Saturday, March 19, 2011

Was it love that went?


A very dear friend never communicates when he’s working.  Not a word.  Not even when I begin to get really anxious about him.   His explanation that when he’s working he doesn’t have the time for anything else upsets me but I accept his “no-time” excuse since that is often mine too.

But last Sunday made me change my mind.

As a child I lived in Queens Garden Pune, a beautiful place, but very far from the city.   You had to walk two kilometers to even get to a bus stop, to wait for a dawdling bus which sometimes never turned up at all.   But despite the time and difficulty involved in reaching us, my parents constantly had friends visiting.  Uncle David was one of those visiting friends, I grew up around. 

Soon after I married Papa died.  Then Mother had a stroke, became a partial paralytic and came to live with me.  Around that time Uncle David’s visits to my home began.   Whenever he visited he brought something.  Home-grown vegetables, plants in pots, carrot and brinjal pickle, tightly closed jars of “sorpotel”.  Once I happened to mention that I wished I could find drumstick flowers, (which cooked lightly and mixed with coconut are a delicacy.) The next visit Uncle David arrived with a bagful.  He had seen a drumstick tree in flower somewhere and had scolded, bribed his gardener to fetch some.
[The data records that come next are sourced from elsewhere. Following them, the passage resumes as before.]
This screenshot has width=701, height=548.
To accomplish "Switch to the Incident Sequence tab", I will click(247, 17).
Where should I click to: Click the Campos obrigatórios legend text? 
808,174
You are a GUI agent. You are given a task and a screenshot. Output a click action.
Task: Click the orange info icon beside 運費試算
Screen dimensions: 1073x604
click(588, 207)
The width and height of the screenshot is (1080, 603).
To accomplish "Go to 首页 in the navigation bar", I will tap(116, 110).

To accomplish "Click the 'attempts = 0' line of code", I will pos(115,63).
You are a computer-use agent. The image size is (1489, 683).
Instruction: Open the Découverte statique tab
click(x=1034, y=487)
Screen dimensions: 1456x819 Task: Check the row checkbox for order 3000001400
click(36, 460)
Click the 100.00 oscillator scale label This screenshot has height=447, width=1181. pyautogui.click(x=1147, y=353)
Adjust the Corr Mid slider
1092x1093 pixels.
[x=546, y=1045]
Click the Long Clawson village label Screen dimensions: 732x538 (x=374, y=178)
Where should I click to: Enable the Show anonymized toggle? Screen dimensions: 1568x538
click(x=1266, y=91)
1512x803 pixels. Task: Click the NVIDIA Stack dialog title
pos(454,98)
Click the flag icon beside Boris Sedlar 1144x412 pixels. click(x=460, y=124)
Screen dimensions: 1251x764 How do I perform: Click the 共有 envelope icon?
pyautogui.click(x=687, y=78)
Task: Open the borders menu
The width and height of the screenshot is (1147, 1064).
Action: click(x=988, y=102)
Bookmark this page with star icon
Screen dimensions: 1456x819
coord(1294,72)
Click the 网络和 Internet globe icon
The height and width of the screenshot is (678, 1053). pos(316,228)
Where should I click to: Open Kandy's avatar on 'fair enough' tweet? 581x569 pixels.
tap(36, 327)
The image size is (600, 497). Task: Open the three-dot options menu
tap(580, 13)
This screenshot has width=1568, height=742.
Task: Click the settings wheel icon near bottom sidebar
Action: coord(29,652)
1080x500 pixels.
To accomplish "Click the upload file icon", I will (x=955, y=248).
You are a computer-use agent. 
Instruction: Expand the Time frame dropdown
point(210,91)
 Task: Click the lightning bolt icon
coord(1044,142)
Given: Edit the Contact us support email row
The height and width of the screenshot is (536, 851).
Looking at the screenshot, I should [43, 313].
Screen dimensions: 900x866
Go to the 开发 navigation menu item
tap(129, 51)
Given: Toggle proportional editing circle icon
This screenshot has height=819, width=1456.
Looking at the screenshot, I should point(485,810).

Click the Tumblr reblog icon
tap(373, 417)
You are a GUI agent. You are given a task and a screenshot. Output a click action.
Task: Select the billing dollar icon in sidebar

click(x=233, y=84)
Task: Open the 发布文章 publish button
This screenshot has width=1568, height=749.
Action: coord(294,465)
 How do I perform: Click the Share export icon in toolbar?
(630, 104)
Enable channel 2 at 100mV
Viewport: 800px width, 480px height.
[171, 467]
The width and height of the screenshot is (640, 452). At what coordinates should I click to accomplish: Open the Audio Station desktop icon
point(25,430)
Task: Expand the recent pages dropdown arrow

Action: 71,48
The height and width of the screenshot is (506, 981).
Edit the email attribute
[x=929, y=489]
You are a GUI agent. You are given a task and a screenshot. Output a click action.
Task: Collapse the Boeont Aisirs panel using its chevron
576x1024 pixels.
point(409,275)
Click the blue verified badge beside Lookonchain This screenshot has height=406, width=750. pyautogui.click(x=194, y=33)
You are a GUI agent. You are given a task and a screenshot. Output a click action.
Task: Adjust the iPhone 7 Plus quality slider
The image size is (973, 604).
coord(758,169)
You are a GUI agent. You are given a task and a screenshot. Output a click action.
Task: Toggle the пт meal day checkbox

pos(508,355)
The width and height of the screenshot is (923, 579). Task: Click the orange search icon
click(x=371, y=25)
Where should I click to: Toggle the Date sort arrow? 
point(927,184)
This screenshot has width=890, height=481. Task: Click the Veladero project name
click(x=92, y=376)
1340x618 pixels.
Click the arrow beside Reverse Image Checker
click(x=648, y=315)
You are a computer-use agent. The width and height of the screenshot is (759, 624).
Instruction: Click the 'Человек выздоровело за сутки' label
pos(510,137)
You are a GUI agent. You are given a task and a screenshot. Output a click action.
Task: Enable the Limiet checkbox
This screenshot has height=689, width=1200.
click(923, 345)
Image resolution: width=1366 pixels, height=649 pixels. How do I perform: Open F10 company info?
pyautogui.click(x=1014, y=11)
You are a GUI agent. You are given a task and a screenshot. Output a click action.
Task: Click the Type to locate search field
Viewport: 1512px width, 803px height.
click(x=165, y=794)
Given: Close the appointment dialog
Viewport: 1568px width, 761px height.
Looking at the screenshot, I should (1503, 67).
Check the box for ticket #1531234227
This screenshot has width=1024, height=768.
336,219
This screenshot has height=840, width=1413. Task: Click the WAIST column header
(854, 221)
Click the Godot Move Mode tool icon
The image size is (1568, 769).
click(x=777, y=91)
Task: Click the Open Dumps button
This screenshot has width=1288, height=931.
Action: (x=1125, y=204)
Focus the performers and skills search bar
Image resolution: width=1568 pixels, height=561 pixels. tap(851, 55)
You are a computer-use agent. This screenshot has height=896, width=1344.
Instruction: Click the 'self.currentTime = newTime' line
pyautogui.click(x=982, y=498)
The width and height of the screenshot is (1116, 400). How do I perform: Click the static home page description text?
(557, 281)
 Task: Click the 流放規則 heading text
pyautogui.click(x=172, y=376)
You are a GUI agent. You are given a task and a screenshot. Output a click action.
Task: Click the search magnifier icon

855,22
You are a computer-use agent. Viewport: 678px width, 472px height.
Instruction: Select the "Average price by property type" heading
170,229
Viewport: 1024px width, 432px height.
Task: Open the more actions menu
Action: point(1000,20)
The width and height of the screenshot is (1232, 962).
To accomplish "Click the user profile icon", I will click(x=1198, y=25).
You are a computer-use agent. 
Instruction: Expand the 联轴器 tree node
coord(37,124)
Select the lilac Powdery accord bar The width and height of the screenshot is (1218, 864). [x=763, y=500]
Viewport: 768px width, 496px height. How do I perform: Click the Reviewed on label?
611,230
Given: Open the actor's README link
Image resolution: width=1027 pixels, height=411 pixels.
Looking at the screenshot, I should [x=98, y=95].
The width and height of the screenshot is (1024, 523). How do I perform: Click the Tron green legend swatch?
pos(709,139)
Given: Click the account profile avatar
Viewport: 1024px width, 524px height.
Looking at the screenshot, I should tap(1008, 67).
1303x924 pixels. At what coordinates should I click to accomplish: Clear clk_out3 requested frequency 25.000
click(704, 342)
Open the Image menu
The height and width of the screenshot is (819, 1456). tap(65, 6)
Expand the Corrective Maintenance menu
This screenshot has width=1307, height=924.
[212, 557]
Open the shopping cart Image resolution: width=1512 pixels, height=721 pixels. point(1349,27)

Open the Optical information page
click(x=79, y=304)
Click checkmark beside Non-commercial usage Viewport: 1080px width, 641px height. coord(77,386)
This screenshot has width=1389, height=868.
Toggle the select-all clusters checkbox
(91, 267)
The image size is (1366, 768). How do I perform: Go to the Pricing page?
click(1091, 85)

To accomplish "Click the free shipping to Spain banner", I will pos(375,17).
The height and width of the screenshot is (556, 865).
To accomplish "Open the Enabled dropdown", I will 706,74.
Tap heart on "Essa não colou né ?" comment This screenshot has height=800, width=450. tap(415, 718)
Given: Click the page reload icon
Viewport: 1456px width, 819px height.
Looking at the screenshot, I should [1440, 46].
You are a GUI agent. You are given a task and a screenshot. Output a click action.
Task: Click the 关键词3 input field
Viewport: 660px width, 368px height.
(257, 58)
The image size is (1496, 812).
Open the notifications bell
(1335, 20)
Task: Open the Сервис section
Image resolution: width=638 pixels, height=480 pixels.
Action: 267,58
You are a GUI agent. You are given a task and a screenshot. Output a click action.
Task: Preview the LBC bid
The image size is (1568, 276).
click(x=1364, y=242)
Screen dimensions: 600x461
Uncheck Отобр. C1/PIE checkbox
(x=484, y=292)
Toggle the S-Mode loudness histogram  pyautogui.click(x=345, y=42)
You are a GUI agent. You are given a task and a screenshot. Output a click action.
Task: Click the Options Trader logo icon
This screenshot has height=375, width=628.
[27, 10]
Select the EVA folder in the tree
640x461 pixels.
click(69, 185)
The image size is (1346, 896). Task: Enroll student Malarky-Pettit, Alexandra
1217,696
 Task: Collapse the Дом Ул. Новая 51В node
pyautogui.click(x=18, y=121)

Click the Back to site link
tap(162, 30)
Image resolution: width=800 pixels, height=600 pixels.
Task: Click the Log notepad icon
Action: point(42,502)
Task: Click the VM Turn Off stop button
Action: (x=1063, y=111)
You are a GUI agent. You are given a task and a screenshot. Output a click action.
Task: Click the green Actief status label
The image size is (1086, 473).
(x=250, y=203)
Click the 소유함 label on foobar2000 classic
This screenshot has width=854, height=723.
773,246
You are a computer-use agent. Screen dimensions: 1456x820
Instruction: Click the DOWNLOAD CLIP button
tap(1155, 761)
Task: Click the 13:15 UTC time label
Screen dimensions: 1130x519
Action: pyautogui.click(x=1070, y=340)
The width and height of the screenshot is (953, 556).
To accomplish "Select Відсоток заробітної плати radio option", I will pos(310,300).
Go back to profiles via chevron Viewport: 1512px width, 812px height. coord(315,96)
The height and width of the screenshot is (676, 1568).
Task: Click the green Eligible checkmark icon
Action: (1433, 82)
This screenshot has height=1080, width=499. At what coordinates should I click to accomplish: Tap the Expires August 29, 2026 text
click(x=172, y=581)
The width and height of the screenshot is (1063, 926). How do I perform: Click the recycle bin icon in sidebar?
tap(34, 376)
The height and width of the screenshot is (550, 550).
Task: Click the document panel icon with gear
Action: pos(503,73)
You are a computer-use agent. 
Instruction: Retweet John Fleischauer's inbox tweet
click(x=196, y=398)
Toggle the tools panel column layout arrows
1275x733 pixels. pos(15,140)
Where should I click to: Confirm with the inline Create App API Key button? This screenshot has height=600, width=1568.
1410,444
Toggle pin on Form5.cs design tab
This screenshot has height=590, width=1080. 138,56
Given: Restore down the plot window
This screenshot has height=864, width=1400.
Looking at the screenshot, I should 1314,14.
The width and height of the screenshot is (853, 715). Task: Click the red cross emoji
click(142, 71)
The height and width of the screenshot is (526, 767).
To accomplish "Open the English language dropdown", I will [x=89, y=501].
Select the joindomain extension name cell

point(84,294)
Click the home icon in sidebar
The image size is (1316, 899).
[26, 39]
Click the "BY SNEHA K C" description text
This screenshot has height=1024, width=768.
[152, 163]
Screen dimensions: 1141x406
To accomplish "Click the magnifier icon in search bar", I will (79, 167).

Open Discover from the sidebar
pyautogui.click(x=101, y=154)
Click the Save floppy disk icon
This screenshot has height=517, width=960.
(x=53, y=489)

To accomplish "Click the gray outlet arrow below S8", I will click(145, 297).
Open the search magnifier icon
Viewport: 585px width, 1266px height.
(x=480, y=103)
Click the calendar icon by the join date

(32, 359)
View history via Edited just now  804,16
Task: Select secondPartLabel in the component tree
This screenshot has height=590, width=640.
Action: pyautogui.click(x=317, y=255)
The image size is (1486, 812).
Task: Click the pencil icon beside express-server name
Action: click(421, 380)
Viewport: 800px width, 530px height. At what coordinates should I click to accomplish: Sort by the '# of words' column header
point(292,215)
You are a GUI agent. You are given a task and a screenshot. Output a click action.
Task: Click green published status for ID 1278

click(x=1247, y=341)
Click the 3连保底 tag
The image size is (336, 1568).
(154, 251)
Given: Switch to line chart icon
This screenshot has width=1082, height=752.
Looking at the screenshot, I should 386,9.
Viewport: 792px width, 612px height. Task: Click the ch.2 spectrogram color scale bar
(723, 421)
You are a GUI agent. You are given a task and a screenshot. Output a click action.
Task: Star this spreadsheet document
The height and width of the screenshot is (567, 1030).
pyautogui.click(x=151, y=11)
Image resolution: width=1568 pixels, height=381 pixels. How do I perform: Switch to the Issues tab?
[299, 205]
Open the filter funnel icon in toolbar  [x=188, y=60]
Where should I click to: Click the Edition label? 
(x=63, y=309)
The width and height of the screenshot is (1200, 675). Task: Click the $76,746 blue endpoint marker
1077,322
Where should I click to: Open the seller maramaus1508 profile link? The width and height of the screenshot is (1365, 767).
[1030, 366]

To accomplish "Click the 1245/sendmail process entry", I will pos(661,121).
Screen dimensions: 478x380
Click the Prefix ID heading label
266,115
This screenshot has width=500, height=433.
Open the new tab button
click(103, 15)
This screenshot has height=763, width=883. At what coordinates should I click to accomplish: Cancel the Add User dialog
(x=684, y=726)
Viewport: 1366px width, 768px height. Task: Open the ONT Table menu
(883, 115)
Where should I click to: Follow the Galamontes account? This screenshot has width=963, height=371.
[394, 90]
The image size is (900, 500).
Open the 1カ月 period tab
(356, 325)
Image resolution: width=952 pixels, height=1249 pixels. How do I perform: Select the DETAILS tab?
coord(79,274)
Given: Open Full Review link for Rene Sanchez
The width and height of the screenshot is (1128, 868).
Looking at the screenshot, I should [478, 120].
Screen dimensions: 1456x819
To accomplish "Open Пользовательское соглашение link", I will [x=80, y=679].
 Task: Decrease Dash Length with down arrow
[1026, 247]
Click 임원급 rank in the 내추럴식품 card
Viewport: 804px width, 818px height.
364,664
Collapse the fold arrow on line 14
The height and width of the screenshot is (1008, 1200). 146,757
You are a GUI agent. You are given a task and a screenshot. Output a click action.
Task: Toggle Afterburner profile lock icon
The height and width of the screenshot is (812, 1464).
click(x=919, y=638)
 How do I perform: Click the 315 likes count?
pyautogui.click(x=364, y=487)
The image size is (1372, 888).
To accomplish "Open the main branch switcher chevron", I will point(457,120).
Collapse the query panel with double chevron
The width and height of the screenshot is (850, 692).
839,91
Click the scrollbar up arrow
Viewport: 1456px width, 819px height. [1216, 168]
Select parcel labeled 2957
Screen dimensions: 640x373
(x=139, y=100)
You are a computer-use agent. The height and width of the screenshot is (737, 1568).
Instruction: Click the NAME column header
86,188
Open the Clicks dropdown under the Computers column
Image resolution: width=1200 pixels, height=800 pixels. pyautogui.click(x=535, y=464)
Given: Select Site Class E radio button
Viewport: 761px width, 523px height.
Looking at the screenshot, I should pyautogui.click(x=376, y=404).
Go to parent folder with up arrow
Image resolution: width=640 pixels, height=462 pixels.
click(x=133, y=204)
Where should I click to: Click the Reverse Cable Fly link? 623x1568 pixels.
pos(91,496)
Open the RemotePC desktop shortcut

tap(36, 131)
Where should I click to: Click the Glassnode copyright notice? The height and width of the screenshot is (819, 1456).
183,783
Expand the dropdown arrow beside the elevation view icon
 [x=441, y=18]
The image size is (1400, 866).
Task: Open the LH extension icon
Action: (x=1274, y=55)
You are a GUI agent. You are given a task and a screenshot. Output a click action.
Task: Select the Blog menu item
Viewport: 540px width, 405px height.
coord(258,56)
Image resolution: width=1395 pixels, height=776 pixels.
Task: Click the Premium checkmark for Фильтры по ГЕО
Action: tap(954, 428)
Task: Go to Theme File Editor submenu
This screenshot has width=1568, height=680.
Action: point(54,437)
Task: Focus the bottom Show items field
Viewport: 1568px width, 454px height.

A couple of years back Uncle David's heart condition got so bad he was forbidden to move out of his home. He called to tell me of this and that he wouldn’t be able to visit us any more.  After that he called often and each time he did, I resolved that next time I would visit or at least make a return call.  Somehow that rarely happened.

The last time he called I happened to be busy and I handed the phone to my mother with a brief hello. Mother told me later that he  seemed upset that I hadn’t spoken to him at all.  And so last Sunday I awoke and decided I wouldn't go to Mass but would visit Uncle David. Without giving myself time to think I drove to his home which is close by.

At the sight of me on their doorstep, at 8 a.m. Uncle David and his wife’s faces so brimmed with surprised joy, that the memory of it still fills me with shame.

 I said awkwardly, “I’m sorry Uncle I've just been so busy.   Work and-and problems at home and really it’s so difficult to find time..."

Uncle David led me in with a patient smile.
“ We people,” he said, handing me a cup of tea and two sugar free biscuits, “your parents and others like us - came years ago from Portuguese-occupied Goa to this city looking for  an easier life.  In Goa we had a hard life working in the fields, walking miles in the sizzling sun to sell produce, collecting firewood for cooking.   We thought here it would be easier.   It wasn’t.   I had 7 children to raise.  I worked two jobs-from 7 to 4 in the day and again from 7 to 10 at nights.  For transport we had only our bicycles which we rode everywhere.   My wife used to suffer from depression.  There were no treatments then and I had to tend her as best as I could.   And it was the same for all of us then.  Every one- man and woman worked day and night just to survive.  Yet we never failed to make time to visit each other.

“Our lives never got easier but we made sure yours did.   And technology helped.  Now you don’t have to walk or use a bicycle.  You don’t have to do housework.  You don’t have to wait to be face to face to see each other or talk.”

Uncle David’s voice got breathless as his heart raced to keep up with his words.  He shook his head and said still smiling, “No Rosu, don’t say ‘no-time.’   It’s not time that you don’t have enough of.”